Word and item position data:
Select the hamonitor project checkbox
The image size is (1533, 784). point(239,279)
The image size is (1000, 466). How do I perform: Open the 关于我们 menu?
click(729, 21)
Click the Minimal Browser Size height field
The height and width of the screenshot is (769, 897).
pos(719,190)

- Given request
Put each line of the data above into a Markdown table with the columns Row and Text. Number the rows and leave out blank lines.

- Solution to the problem
| Row | Text |
|---|---|
| 1 | Select the hamonitor project checkbox |
| 2 | The image size is (1533, 784). point(239,279) |
| 3 | The image size is (1000, 466). How do I perform: Open the 关于我们 menu? |
| 4 | click(729, 21) |
| 5 | Click the Minimal Browser Size height field |
| 6 | The height and width of the screenshot is (769, 897). |
| 7 | pos(719,190) |